> **Directive**: Return the lines from the line with "Identify the location" up to and including the line with "Locate an element", reproduced word for word.

> **Listed records**:
"""

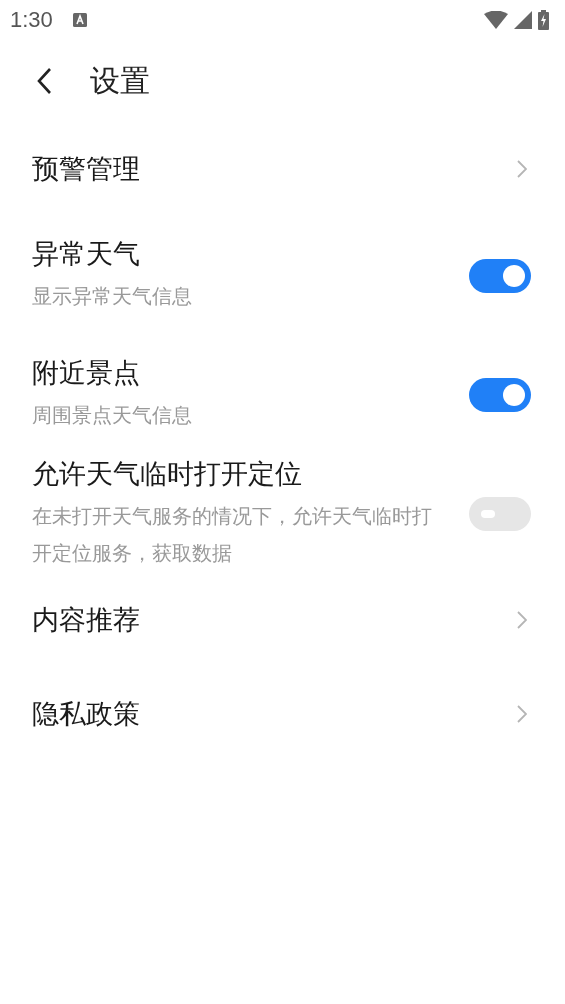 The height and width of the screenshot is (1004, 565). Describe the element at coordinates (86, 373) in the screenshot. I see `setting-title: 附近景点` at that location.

"""
"""

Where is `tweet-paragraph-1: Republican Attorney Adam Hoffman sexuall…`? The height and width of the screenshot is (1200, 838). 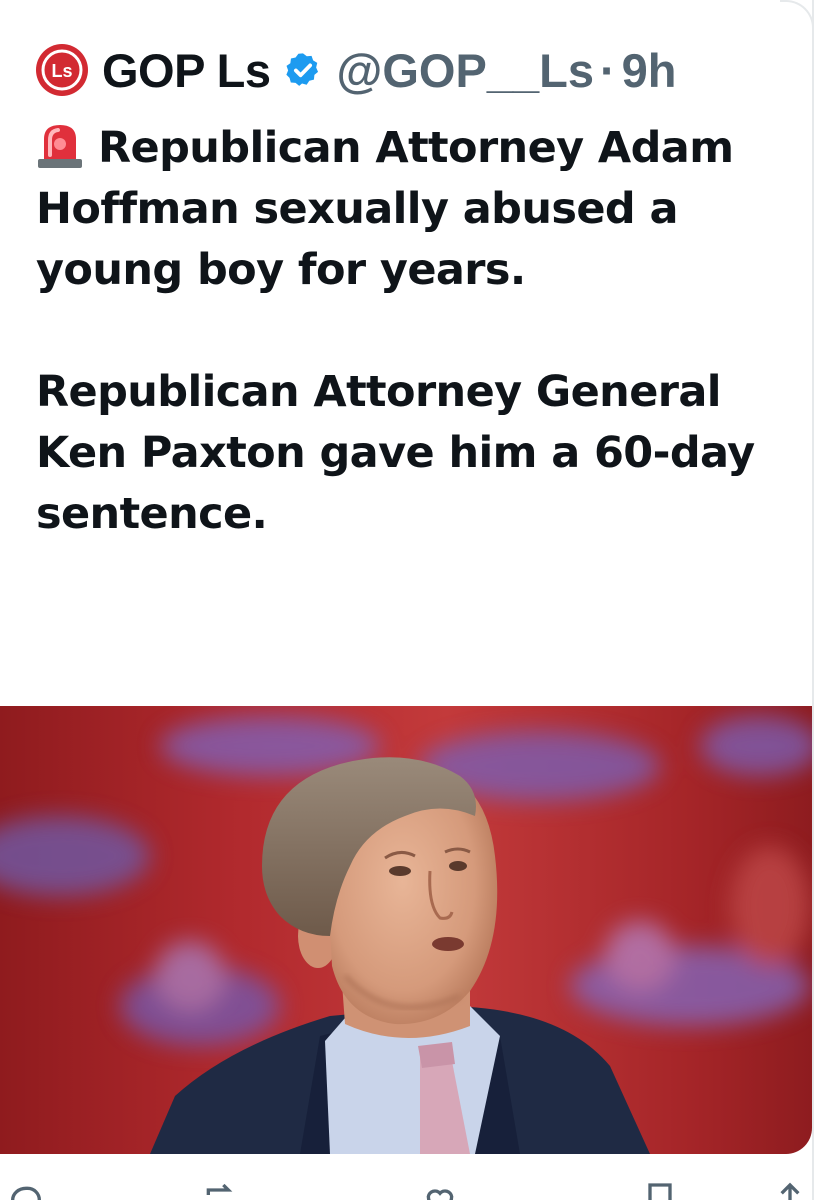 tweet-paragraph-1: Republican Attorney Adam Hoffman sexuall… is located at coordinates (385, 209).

"""
"""

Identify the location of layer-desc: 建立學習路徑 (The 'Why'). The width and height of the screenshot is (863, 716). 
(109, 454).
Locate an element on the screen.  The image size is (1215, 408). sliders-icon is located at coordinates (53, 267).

"""

> **Problem solution**:
Identify the location of layer-desc: 建立學習路徑 (The 'Why'). The width and height of the screenshot is (863, 716). 
(109, 454).
Locate an element on the screen.  The image size is (1215, 408). sliders-icon is located at coordinates (53, 267).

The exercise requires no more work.